● **Input data**:
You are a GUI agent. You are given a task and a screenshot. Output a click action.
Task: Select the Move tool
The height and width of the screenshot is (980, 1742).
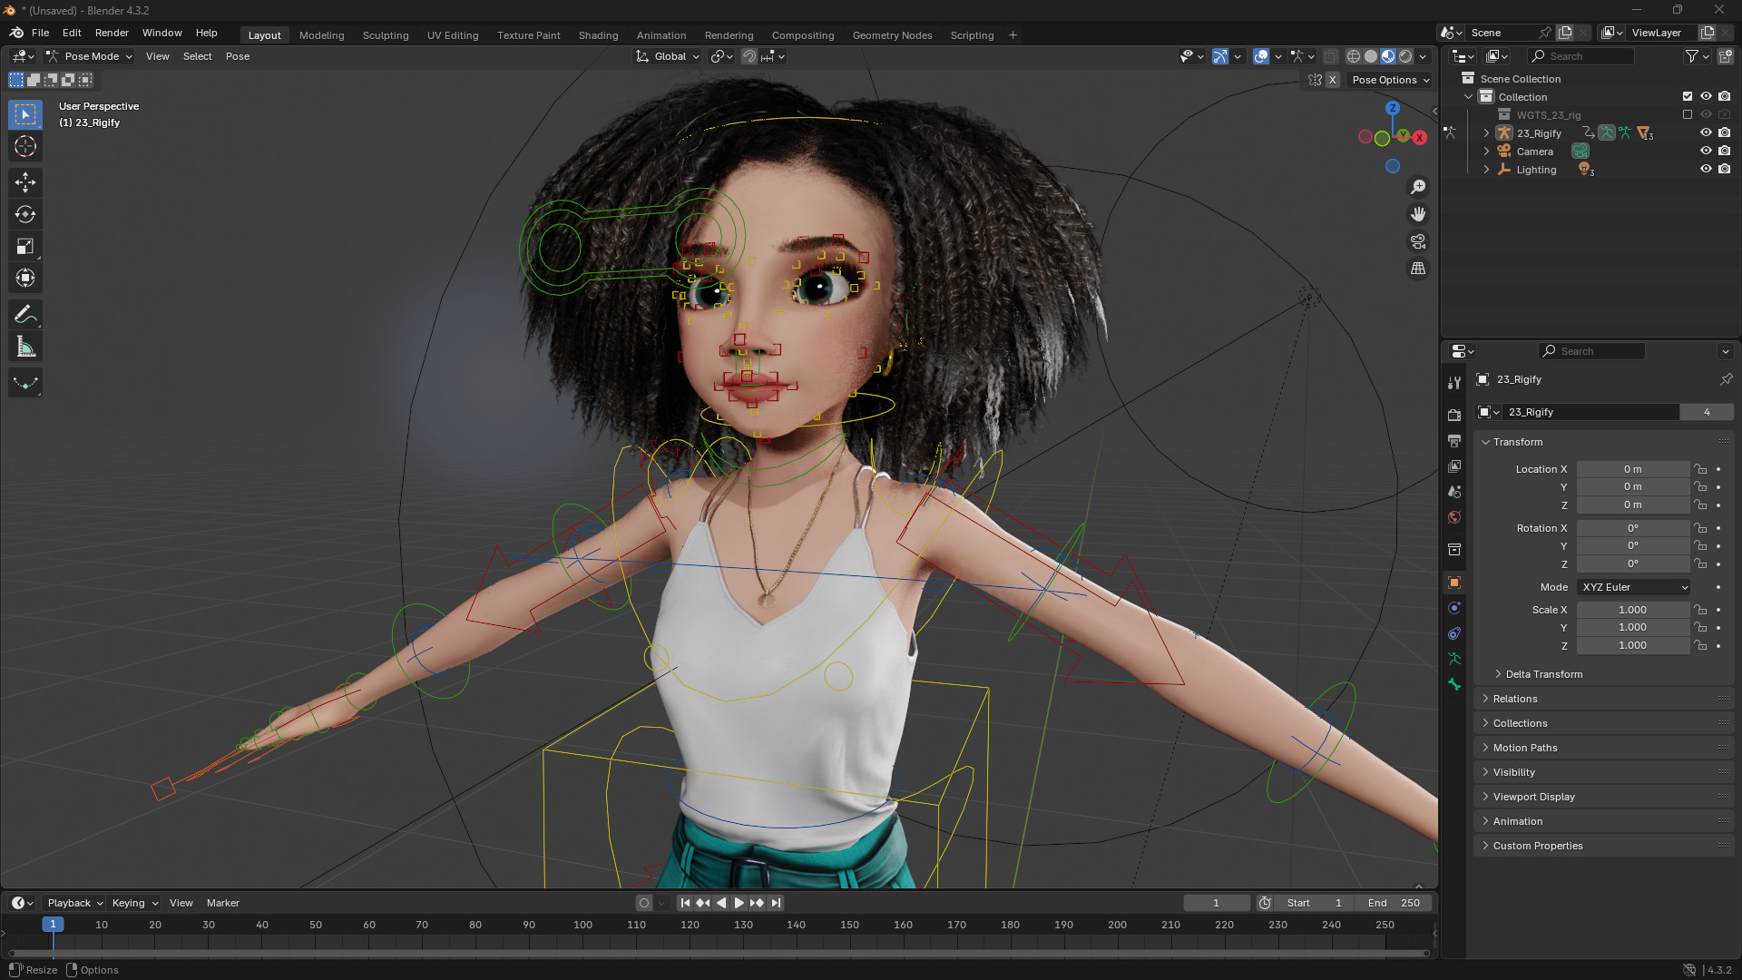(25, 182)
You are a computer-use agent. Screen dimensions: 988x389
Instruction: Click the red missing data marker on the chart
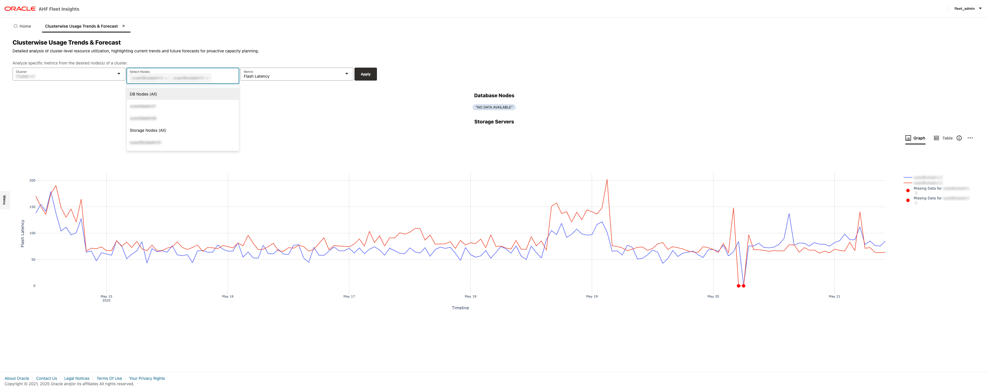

--

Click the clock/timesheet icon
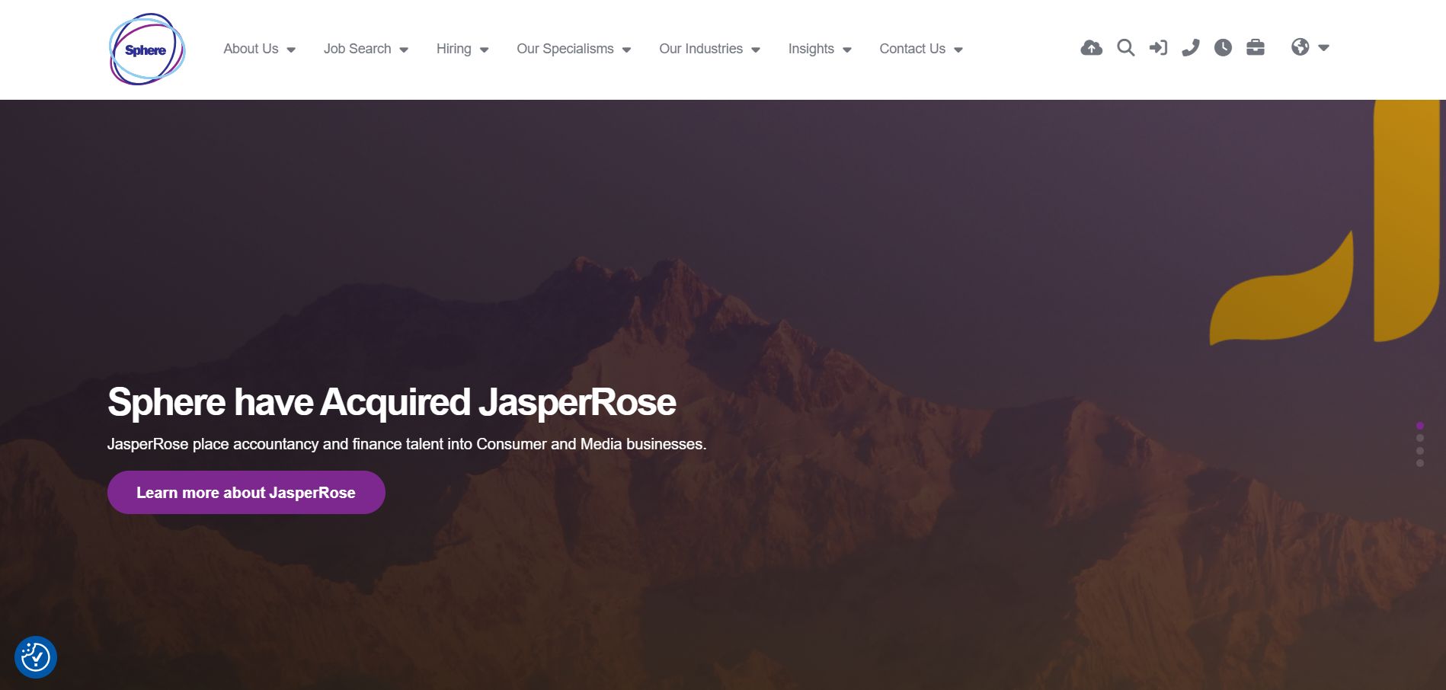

* * *

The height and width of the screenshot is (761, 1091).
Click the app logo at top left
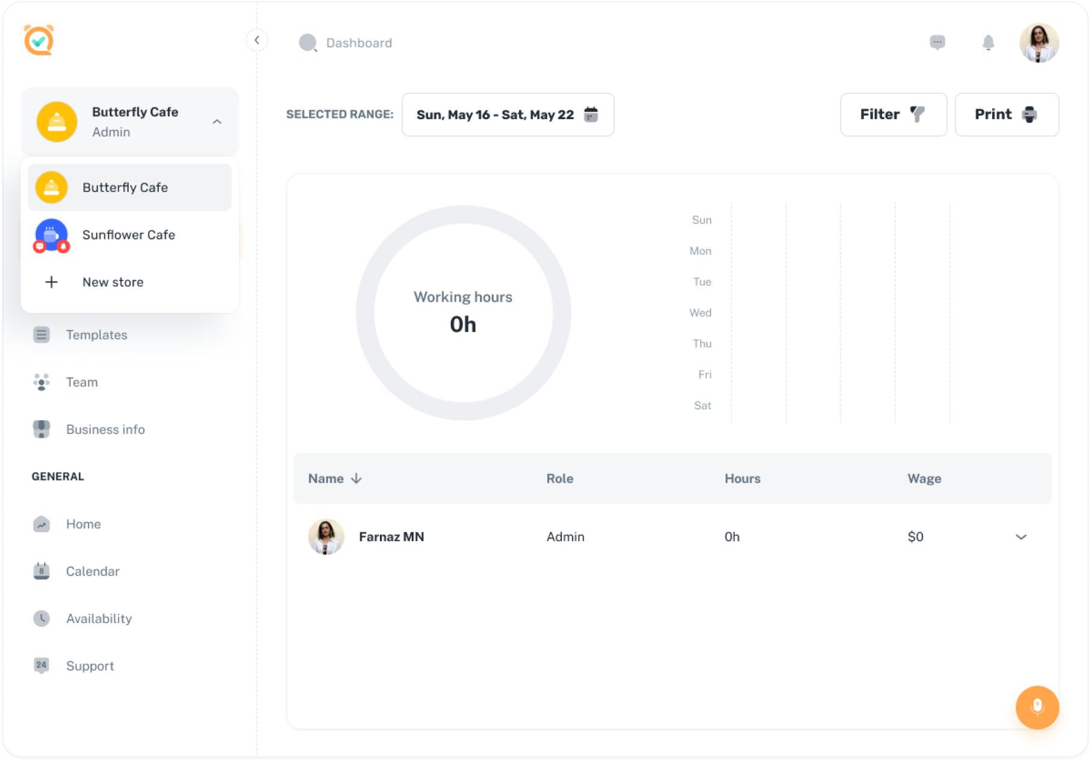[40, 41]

● **What the task asks**: Among the lines above, which hold the word "agent"? Report each one.

● **Result**:
You are a GUI agent. You are given a task and a screenshot. Output a click action.
You are a computer-use agent. Screen dimensions: 988x389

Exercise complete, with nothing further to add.